▶ [EXERCISE GOAL] Every line in the records below between the one holding "You are a computer-use agent. This" and the one holding "Viewport: 1348px width, 896px height.", inclusive, is to be set down exactly; all other lines are to be left out.
<<<<
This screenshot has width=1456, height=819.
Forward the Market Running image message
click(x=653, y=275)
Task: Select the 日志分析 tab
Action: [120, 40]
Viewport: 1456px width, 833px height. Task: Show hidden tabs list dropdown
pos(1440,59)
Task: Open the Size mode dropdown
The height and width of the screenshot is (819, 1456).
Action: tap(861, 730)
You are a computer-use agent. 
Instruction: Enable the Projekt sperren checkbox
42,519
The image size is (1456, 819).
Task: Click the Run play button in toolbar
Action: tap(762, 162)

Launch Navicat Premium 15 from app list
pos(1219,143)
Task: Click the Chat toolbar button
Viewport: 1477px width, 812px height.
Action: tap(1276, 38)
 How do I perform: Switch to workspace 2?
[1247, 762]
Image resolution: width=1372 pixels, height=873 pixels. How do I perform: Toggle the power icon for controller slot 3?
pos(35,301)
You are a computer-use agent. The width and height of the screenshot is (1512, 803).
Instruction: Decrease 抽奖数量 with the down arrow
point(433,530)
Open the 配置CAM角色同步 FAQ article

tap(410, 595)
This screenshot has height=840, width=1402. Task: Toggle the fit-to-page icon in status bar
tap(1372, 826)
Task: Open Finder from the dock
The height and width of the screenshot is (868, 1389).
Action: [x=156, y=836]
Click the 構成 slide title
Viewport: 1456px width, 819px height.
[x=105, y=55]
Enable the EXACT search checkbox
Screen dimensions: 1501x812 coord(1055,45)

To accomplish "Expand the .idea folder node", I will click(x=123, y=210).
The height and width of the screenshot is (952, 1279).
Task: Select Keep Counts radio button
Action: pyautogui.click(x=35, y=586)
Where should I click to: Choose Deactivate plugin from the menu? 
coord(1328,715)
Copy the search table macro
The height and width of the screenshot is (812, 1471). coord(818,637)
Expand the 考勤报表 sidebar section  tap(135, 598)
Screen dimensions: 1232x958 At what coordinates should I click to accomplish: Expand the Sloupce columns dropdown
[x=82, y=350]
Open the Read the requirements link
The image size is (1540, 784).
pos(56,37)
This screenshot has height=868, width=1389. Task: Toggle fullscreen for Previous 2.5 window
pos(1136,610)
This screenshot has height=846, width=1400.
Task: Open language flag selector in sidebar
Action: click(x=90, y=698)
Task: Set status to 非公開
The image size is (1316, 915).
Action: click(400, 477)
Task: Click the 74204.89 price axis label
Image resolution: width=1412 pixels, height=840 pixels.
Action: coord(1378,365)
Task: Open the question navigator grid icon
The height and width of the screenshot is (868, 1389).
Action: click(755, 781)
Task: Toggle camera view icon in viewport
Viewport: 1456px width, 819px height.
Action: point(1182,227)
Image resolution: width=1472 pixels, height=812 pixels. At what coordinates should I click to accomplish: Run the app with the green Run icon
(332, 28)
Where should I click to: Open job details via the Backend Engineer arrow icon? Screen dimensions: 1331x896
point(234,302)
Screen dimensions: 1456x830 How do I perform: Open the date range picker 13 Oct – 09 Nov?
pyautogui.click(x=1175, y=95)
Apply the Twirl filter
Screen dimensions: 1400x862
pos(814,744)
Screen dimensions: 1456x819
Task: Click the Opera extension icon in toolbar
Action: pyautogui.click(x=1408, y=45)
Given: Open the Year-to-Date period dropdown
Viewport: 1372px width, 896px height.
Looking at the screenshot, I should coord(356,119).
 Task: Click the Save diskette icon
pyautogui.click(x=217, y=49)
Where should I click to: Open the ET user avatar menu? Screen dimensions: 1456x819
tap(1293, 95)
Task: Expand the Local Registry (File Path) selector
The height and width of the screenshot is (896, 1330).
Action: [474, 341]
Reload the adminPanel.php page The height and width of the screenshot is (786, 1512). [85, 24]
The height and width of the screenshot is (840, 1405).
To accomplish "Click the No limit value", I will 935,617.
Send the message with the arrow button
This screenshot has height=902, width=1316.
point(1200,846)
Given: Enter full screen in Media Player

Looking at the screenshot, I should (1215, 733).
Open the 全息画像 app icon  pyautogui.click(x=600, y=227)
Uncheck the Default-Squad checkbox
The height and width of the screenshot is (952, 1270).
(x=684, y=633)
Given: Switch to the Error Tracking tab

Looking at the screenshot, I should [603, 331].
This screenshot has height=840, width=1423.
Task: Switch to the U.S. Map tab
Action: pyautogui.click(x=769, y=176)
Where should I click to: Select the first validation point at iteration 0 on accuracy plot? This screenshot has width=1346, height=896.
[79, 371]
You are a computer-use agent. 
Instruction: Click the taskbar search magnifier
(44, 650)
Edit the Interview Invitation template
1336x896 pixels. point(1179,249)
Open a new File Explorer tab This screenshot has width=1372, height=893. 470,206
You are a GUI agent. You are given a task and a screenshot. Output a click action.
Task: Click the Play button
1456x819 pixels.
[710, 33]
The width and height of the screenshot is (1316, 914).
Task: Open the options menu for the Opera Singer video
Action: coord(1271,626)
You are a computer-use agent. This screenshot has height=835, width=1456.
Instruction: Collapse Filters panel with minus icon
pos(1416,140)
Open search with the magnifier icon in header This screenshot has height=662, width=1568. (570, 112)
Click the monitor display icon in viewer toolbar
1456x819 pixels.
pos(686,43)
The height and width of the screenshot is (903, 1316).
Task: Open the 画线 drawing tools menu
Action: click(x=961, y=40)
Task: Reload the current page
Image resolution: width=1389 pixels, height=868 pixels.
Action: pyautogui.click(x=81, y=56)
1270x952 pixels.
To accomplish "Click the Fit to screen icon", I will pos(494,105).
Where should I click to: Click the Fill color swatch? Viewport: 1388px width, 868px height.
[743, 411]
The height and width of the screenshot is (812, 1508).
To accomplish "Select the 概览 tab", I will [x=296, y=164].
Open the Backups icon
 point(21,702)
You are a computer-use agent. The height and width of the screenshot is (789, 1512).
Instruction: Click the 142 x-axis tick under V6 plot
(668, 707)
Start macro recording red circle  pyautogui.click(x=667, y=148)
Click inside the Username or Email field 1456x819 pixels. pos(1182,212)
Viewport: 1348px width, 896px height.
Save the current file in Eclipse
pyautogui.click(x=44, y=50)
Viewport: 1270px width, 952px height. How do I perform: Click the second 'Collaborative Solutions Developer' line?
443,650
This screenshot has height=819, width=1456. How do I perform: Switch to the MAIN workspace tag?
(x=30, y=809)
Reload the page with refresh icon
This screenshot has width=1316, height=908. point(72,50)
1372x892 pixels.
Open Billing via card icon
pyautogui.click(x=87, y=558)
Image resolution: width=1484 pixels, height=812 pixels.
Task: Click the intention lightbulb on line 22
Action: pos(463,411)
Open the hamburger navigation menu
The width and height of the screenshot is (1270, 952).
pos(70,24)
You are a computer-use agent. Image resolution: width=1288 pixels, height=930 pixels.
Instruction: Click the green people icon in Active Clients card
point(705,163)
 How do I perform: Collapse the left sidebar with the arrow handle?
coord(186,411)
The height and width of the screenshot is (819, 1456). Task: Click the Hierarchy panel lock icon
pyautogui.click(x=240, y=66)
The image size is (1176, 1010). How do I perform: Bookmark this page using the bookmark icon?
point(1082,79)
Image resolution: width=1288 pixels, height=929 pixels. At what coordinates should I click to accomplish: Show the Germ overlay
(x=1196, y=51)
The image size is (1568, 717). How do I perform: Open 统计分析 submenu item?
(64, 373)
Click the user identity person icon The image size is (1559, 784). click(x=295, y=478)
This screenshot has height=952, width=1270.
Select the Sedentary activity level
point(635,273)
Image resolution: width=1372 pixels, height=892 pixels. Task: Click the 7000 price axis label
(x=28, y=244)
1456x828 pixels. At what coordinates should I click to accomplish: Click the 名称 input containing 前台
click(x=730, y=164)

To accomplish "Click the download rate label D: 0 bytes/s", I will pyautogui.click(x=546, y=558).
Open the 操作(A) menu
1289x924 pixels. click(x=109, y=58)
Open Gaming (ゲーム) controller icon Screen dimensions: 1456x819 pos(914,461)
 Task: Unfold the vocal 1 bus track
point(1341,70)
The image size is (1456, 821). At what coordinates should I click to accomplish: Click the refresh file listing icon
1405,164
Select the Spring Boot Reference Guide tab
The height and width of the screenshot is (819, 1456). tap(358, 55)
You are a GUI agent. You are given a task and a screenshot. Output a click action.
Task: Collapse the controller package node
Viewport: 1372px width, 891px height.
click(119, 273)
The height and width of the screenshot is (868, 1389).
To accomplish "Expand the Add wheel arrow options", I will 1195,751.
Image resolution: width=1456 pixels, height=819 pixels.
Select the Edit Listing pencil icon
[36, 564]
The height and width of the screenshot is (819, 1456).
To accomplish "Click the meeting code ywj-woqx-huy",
>>>>
▶ [ANSWER TO THIS PROBLEM]
You are a computer-use agent. This screenshot has height=835, width=1456.
Instruction: Collapse Filters panel with minus icon
pos(1416,140)
Open search with the magnifier icon in header This screenshot has height=662, width=1568. (570, 112)
Click the monitor display icon in viewer toolbar
1456x819 pixels.
pos(686,43)
The height and width of the screenshot is (903, 1316).
Task: Open the 画线 drawing tools menu
Action: click(x=961, y=40)
Task: Reload the current page
Image resolution: width=1389 pixels, height=868 pixels.
Action: pyautogui.click(x=81, y=56)
1270x952 pixels.
To accomplish "Click the Fit to screen icon", I will pos(494,105).
Where should I click to: Click the Fill color swatch? Viewport: 1388px width, 868px height.
[743, 411]
The height and width of the screenshot is (812, 1508).
To accomplish "Select the 概览 tab", I will [x=296, y=164].
Open the Backups icon
 point(21,702)
You are a computer-use agent. The height and width of the screenshot is (789, 1512).
Instruction: Click the 142 x-axis tick under V6 plot
(668, 707)
Start macro recording red circle  pyautogui.click(x=667, y=148)
Click inside the Username or Email field 1456x819 pixels. pos(1182,212)
Viewport: 1348px width, 896px height.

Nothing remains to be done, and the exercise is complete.